[Collected data entries]

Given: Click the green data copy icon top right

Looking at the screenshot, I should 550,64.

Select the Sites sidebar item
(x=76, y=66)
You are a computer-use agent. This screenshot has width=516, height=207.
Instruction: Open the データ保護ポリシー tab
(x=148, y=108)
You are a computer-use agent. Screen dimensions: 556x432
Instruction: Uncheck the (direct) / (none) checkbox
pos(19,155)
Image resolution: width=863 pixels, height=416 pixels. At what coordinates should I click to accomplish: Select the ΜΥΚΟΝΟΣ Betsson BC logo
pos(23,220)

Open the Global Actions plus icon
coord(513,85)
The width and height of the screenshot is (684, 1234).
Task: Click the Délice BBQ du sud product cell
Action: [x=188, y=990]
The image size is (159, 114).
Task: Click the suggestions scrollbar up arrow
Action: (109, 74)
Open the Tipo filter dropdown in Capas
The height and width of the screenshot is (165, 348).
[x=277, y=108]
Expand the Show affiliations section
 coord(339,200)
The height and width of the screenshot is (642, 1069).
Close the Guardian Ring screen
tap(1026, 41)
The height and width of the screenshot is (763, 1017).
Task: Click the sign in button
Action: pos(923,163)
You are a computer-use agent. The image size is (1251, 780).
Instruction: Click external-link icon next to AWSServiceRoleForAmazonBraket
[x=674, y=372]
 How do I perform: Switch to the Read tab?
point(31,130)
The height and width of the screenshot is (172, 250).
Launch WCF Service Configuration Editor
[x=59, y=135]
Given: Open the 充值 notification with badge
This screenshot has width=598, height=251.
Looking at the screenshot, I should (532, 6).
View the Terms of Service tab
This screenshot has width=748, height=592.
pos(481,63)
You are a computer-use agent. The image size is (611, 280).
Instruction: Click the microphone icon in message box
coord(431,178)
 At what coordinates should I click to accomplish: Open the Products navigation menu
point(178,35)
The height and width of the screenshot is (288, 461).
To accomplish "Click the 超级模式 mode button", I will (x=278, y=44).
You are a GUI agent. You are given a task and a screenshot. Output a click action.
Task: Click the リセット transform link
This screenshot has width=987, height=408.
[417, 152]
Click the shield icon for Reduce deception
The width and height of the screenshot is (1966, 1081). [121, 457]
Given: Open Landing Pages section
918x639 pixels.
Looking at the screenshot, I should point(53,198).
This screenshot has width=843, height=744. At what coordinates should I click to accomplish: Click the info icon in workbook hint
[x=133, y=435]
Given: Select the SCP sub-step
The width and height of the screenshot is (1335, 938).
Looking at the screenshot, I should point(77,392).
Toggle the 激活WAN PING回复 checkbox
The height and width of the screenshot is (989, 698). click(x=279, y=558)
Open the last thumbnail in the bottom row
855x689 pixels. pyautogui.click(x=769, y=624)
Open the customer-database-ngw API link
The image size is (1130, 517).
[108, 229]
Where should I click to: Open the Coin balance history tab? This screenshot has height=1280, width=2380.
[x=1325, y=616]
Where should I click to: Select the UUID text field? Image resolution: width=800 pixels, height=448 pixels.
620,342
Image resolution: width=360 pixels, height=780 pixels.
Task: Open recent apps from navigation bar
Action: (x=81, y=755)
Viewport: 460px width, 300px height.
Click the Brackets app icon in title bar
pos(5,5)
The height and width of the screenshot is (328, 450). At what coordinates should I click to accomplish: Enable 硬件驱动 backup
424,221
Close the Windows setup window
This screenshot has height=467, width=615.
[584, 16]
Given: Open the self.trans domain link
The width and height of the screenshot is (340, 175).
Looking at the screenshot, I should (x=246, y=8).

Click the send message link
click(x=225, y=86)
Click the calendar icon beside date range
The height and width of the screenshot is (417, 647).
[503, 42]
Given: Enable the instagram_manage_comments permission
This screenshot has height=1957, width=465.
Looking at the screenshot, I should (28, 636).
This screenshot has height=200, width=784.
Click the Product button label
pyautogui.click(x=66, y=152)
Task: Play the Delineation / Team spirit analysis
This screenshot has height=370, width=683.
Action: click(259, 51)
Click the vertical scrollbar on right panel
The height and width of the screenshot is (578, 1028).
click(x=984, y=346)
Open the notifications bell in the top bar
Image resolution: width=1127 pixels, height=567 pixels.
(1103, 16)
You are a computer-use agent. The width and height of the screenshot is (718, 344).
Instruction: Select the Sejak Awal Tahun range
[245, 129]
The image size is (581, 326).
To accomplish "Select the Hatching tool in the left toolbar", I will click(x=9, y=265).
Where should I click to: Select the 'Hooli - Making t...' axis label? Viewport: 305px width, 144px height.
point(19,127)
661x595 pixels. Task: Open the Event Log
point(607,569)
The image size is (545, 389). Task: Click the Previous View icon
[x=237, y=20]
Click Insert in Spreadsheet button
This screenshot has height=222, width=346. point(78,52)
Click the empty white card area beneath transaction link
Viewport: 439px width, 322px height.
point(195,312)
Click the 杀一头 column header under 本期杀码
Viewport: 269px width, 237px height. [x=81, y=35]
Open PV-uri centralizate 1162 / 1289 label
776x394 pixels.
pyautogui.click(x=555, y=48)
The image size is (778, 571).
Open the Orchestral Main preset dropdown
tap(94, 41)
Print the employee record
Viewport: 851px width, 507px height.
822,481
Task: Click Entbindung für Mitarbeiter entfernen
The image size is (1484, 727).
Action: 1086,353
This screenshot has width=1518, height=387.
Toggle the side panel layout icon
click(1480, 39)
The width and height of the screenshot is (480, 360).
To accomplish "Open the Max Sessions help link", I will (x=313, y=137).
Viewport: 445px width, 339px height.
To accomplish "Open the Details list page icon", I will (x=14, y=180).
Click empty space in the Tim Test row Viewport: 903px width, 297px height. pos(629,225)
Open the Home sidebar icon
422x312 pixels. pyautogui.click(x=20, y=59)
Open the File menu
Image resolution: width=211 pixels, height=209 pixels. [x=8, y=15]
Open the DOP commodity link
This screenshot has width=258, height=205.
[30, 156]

> What is required
Please copy all of the data above exactly.

> Task output
Given: Click the green data copy icon top right

Looking at the screenshot, I should 550,64.

Select the Sites sidebar item
(x=76, y=66)
You are a computer-use agent. This screenshot has width=516, height=207.
Instruction: Open the データ保護ポリシー tab
(x=148, y=108)
You are a computer-use agent. Screen dimensions: 556x432
Instruction: Uncheck the (direct) / (none) checkbox
pos(19,155)
Image resolution: width=863 pixels, height=416 pixels. At what coordinates should I click to accomplish: Select the ΜΥΚΟΝΟΣ Betsson BC logo
pos(23,220)

Open the Global Actions plus icon
coord(513,85)
The width and height of the screenshot is (684, 1234).
Task: Click the Délice BBQ du sud product cell
Action: [x=188, y=990]
The image size is (159, 114).
Task: Click the suggestions scrollbar up arrow
Action: (109, 74)
Open the Tipo filter dropdown in Capas
The height and width of the screenshot is (165, 348).
[x=277, y=108]
Expand the Show affiliations section
 coord(339,200)
The height and width of the screenshot is (642, 1069).
Close the Guardian Ring screen
tap(1026, 41)
The height and width of the screenshot is (763, 1017).
Task: Click the sign in button
Action: pos(923,163)
You are a computer-use agent. The image size is (1251, 780).
Instruction: Click external-link icon next to AWSServiceRoleForAmazonBraket
[x=674, y=372]
 How do I perform: Switch to the Read tab?
point(31,130)
The height and width of the screenshot is (172, 250).
Launch WCF Service Configuration Editor
[x=59, y=135]
Given: Open the 充值 notification with badge
This screenshot has width=598, height=251.
Looking at the screenshot, I should (532, 6).
View the Terms of Service tab
This screenshot has width=748, height=592.
pos(481,63)
You are a computer-use agent. The image size is (611, 280).
Instruction: Click the microphone icon in message box
coord(431,178)
 At what coordinates should I click to accomplish: Open the Products navigation menu
point(178,35)
The height and width of the screenshot is (288, 461).
To accomplish "Click the 超级模式 mode button", I will (x=278, y=44).
You are a GUI agent. You are given a task and a screenshot. Output a click action.
Task: Click the リセット transform link
This screenshot has width=987, height=408.
[417, 152]
Click the shield icon for Reduce deception
The width and height of the screenshot is (1966, 1081). [121, 457]
Given: Open Landing Pages section
918x639 pixels.
Looking at the screenshot, I should point(53,198).
This screenshot has width=843, height=744. At what coordinates should I click to accomplish: Click the info icon in workbook hint
[x=133, y=435]
Given: Select the SCP sub-step
The width and height of the screenshot is (1335, 938).
Looking at the screenshot, I should point(77,392).
Toggle the 激活WAN PING回复 checkbox
The height and width of the screenshot is (989, 698). click(x=279, y=558)
Open the last thumbnail in the bottom row
855x689 pixels. pyautogui.click(x=769, y=624)
Open the customer-database-ngw API link
The image size is (1130, 517).
[108, 229]
Where should I click to: Open the Coin balance history tab? This screenshot has height=1280, width=2380.
[x=1325, y=616]
Where should I click to: Select the UUID text field? Image resolution: width=800 pixels, height=448 pixels.
620,342
Image resolution: width=360 pixels, height=780 pixels.
Task: Open recent apps from navigation bar
Action: (x=81, y=755)
Viewport: 460px width, 300px height.
Click the Brackets app icon in title bar
pos(5,5)
The height and width of the screenshot is (328, 450). At what coordinates should I click to accomplish: Enable 硬件驱动 backup
424,221
Close the Windows setup window
This screenshot has height=467, width=615.
[584, 16]
Given: Open the self.trans domain link
The width and height of the screenshot is (340, 175).
Looking at the screenshot, I should (x=246, y=8).

Click the send message link
click(x=225, y=86)
Click the calendar icon beside date range
The height and width of the screenshot is (417, 647).
[503, 42]
Given: Enable the instagram_manage_comments permission
This screenshot has height=1957, width=465.
Looking at the screenshot, I should (28, 636).
This screenshot has height=200, width=784.
Click the Product button label
pyautogui.click(x=66, y=152)
Task: Play the Delineation / Team spirit analysis
This screenshot has height=370, width=683.
Action: click(259, 51)
Click the vertical scrollbar on right panel
The height and width of the screenshot is (578, 1028).
click(x=984, y=346)
Open the notifications bell in the top bar
Image resolution: width=1127 pixels, height=567 pixels.
(1103, 16)
You are a computer-use agent. The width and height of the screenshot is (718, 344).
Instruction: Select the Sejak Awal Tahun range
[245, 129]
The image size is (581, 326).
To accomplish "Select the Hatching tool in the left toolbar", I will click(x=9, y=265).
Where should I click to: Select the 'Hooli - Making t...' axis label? Viewport: 305px width, 144px height.
point(19,127)
661x595 pixels. Task: Open the Event Log
point(607,569)
The image size is (545, 389). Task: Click the Previous View icon
[x=237, y=20]
Click Insert in Spreadsheet button
This screenshot has height=222, width=346. point(78,52)
Click the empty white card area beneath transaction link
Viewport: 439px width, 322px height.
point(195,312)
Click the 杀一头 column header under 本期杀码
Viewport: 269px width, 237px height. [x=81, y=35]
Open PV-uri centralizate 1162 / 1289 label
776x394 pixels.
pyautogui.click(x=555, y=48)
The image size is (778, 571).
Open the Orchestral Main preset dropdown
tap(94, 41)
Print the employee record
Viewport: 851px width, 507px height.
822,481
Task: Click Entbindung für Mitarbeiter entfernen
The image size is (1484, 727).
Action: 1086,353
This screenshot has width=1518, height=387.
Toggle the side panel layout icon
click(1480, 39)
The width and height of the screenshot is (480, 360).
To accomplish "Open the Max Sessions help link", I will (x=313, y=137).
Viewport: 445px width, 339px height.
To accomplish "Open the Details list page icon", I will (x=14, y=180).
Click empty space in the Tim Test row Viewport: 903px width, 297px height. pos(629,225)
Open the Home sidebar icon
422x312 pixels. pyautogui.click(x=20, y=59)
Open the File menu
Image resolution: width=211 pixels, height=209 pixels. [x=8, y=15]
Open the DOP commodity link
This screenshot has width=258, height=205.
[30, 156]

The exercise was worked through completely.